Тот, кто вздумал бы обращенные Ивановым к Львову слова истолковывать в том смысле, что Чехов, подобно Толстому времени «Войны и мира», видел в обыденном устройстве жиз­ни свой «идеал», плохо понял бы автора. Чехов только оборо­нялся против «идеи» и говорил ей самое обидное, что приходи­ло в голову. Ибо что может быть обиднее для идеи, чем выслушивать похвалу обыденности?! Но при случае Чехов умел не менее ядовито обрисовать и обыденность. К примеру, хотя бы рассказ «Учитель словесности». Учитель совсем живет по преподанному Ивановым рецепту. И служба, и жена Ма- нюся — не еврейка, не психопатка, не синий чулок, — и дом раковина, и т. д., и все это не мешает Чехову полегоньку да помаленьку загнать бедного учителя в обычную западню-мы­шеловку, довести его до такого состояния, что остается только «упасть на пол, кричать и биться головой о пол». У Чехова «идеала» не было, даже идеала обыденности, который с таким неподражаемым, несравненным мастерством воспел в своих ранних произведениях граф Толстой. Идеал предполагает под­чинение, добровольный отказ от своих прав на независимость, свободу и силу — такого рода требования, даже намеки на та­кого рода требования возбуждали в Чехове всю силу отвраще­ния и омерзения, на которые только он был способен.

Задание
Перескажите короче абзац отрывка, начинающийся словами «Тот, кто вздумал бы», и сохраните его главные факты. Строки далее взяты из другого источника.

Предоставленные строки
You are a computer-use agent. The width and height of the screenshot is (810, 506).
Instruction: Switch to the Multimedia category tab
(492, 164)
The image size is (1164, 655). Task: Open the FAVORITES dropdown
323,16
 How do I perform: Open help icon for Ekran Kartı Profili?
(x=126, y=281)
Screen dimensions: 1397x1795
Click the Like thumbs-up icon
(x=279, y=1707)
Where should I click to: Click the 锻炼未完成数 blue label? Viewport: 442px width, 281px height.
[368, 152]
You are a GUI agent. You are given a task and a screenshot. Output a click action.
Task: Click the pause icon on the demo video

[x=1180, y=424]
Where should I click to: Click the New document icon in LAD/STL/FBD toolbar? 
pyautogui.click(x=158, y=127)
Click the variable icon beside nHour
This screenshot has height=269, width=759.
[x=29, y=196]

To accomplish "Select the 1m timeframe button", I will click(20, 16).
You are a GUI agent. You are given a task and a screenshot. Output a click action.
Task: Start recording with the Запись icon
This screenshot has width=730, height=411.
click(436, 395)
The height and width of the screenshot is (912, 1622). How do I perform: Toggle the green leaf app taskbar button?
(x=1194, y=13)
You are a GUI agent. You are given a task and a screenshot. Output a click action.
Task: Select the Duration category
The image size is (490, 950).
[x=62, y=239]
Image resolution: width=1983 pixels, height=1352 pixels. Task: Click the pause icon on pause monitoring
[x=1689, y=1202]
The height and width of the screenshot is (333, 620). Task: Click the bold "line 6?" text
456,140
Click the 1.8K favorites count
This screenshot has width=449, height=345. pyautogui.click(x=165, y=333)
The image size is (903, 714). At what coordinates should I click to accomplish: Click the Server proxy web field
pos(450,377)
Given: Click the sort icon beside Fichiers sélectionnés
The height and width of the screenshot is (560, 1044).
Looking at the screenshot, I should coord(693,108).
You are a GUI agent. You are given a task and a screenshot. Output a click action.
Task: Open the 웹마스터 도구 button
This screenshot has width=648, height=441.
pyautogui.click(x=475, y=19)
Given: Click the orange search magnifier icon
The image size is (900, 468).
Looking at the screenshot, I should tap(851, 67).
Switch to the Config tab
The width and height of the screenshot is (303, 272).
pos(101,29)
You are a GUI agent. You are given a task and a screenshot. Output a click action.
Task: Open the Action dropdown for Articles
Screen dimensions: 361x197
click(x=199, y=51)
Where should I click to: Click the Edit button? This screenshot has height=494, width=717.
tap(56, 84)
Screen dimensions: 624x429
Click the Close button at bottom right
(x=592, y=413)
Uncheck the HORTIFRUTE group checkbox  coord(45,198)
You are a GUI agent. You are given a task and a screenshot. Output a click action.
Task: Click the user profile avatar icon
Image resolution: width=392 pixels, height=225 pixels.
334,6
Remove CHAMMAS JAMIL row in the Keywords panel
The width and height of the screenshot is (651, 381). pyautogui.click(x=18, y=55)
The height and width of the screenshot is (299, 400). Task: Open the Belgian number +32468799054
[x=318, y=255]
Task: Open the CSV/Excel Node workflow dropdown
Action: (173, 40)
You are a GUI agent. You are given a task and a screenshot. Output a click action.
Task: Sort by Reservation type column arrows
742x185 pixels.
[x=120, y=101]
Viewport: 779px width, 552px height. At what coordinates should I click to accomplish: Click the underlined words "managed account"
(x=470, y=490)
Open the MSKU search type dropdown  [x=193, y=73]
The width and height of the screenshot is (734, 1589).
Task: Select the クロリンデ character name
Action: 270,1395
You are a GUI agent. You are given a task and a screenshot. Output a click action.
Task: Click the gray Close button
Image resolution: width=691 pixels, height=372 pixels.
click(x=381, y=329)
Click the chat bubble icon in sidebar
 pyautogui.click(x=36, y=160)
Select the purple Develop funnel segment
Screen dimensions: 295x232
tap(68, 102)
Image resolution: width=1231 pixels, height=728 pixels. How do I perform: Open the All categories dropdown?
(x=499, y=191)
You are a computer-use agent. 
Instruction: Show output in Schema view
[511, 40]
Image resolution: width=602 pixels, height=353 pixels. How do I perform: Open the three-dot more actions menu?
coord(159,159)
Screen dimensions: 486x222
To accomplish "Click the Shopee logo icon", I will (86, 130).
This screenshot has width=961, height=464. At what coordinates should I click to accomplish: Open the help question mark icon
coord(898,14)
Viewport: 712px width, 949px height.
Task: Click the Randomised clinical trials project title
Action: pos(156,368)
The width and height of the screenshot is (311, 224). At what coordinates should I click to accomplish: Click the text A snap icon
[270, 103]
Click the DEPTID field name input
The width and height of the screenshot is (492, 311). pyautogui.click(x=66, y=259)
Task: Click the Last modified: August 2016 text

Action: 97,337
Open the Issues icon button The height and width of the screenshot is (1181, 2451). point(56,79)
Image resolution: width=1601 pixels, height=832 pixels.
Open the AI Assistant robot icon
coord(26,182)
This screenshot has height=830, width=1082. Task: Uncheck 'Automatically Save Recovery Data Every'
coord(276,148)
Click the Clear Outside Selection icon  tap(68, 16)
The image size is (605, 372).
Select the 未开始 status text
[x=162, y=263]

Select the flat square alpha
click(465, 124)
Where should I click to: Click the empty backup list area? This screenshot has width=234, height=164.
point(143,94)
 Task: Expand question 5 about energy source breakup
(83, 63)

Решение
Слова Иванова, обращённые к Львову, нельзя понимать так, будто Чехов, как Толстой времён «Войны и мира», видел свой «идеал» в обыденной жизни. Чехов лишь оборонялся от «идеи», а для неё нет ничего обиднее похвалы обыденности. Саму обыденность Чехов тоже умел ядовито изобразить, например в рассказе «Учитель словесности». Учитель там живёт по рецепту Иванова: служба, жена Манюся, дом-раковина. Всё равно он попадает в западню и доходит до того, что остаётся только «упасть на пол, кричать и биться головой о пол». Идеала у Чехова не было, даже идеала обыденности, который воспел в ранних произведениях Толстой. Идеал требует подчинения и отказа от независимости, свободы и силы, а такие требования вызывали у Чехова сильнейшее отвращение.